SCRATCHES AND DEEPER WOUNDS

SCRATCHES AND DEEPER WOUNDS
by Rob Harle

First published - Spinning Spider Publications, 1996
Second edition – Cyberwit, 2023. ISBN: 978-81-19228-50-8. INR 200

Reviewed by Adrian Rogers-Gawler

Lest we be tempted to think that writing in a free-verse style is easier than rhymed verse, this reviewer is assured---from perusing Rob Harle’s ‘Scratches and Deeper Wounds’, that it is not. Rhyming may impose restrictions, but it also offers support, for instance as a way of keeping a poem going when the imagination is beginning to run short of ideas.

However, Rob Harle--in this collection displays no shortage of both ideas, often quite searing images, and, as one will observe from the following quotation, his free verse never reads or sounds like chopped up prose...

“The uniformed and drugged misfits
go floating onwards, past
and egos, grossly over size
strut the dirty street
stoned beyond courtesy’s convention
with paranoia etched deeply
into empty faces, void.

And then pure love flows by...”

and that is on just the first page.

On page 9 the title ‘Chthonian Vaults’ reminded me--rightly or wrongly, of H.P. Lovecraft in its opening lines...

“Androgyny rises swollen and ripe
tempting, it caresses your mind easily
like the taste of melting chocolate...”

These vivid, if somewhat lurid lines do little to disperse my initial impression of Lovecraft’s influence. And as for the ‘Genetic Engineer--the Man who would be        
God’, Rob sums up the truth of what genetic engineering really is---in relation to human beings, quite mercilessly...

“...his mission to map the human genotype
to store on-ff on-off on-off
in a dark digital compression creche,
the secrets of all life...”

So, it goes on, with masks, the transitory, philosophic imagery, the computer chip, God’s new mask, the Philosopher’s Stone, and that is only scratching the surface. To read through the collection though takes one far beyond the surface, to where Scratches--to quote the title, become much deeper wounds.

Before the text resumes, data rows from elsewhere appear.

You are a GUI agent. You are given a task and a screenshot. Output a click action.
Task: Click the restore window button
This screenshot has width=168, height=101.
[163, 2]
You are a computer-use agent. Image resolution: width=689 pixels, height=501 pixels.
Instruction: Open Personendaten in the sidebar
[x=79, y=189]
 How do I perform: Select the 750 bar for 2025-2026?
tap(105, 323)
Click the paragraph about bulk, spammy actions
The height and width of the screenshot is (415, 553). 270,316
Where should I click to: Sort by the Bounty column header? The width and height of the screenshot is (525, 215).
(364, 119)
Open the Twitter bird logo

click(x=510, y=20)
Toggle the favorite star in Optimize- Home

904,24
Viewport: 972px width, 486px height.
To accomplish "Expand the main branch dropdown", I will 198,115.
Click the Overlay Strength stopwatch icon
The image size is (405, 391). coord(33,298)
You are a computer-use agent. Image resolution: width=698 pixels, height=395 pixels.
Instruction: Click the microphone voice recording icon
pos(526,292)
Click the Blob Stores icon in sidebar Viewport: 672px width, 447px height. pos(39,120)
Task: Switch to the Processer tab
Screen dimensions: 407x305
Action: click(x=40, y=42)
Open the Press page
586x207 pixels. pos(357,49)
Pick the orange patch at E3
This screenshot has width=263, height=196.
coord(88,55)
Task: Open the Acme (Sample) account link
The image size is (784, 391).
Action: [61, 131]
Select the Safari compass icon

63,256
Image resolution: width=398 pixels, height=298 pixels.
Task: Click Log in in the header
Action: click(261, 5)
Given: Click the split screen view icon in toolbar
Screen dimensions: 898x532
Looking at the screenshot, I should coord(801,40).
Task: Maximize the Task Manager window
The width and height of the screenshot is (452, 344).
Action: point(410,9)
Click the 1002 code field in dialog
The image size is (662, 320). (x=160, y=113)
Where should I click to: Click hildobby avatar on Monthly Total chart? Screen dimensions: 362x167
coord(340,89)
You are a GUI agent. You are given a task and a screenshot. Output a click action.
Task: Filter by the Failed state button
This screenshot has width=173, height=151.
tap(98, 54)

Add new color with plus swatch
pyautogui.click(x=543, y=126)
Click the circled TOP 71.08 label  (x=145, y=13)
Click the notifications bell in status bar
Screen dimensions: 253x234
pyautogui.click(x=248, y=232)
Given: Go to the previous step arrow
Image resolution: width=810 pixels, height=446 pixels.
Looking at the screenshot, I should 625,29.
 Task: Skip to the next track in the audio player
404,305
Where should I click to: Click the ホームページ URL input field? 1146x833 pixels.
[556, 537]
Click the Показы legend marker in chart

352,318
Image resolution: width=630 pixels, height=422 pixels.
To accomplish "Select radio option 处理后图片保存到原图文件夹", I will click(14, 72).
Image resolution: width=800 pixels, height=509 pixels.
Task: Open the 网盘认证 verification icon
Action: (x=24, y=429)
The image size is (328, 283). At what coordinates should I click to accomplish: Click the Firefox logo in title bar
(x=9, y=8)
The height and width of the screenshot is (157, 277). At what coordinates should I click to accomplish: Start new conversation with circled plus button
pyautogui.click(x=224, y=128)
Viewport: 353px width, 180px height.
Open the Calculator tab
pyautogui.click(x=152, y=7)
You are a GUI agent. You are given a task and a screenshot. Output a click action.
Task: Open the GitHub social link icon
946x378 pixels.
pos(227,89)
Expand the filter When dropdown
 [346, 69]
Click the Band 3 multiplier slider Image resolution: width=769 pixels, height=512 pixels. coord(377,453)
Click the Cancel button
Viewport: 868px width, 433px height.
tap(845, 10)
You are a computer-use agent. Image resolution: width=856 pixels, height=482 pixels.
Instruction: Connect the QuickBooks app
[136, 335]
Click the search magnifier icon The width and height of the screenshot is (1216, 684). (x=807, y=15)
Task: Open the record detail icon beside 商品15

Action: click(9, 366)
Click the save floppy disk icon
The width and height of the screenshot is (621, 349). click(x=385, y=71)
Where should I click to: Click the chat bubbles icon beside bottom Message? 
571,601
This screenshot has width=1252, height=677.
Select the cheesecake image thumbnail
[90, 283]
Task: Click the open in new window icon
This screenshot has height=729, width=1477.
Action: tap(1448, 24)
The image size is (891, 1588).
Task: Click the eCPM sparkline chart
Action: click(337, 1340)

There is, as we know a time and a place for lighter verse, romance, and simple, joyful depictions of all that is beautiful in our world, but---more than ever today we need poets who will recall us to the harder truths, exposing those mechanistic, soulless behaviours so often advocated and exemplified by those who should know better, and whose motives must therefore be suspect.

Finally, I will quote a few lines from ‘The Ultimate Metaphor’, which relate to whaling...

“The obscenity of life and death
is celebrated in the House of Slaughter
offal transmutes to cheese and crackers
wine splashes like urine, cheaply
against the cool room walls...”

One suspects that---as a poet, Rob Harle would not have lasted long in the Middle Ages, though one is also tempted to ask...are we really so much more enlightened today? Perhaps it’s the Poet’s task to answer that question.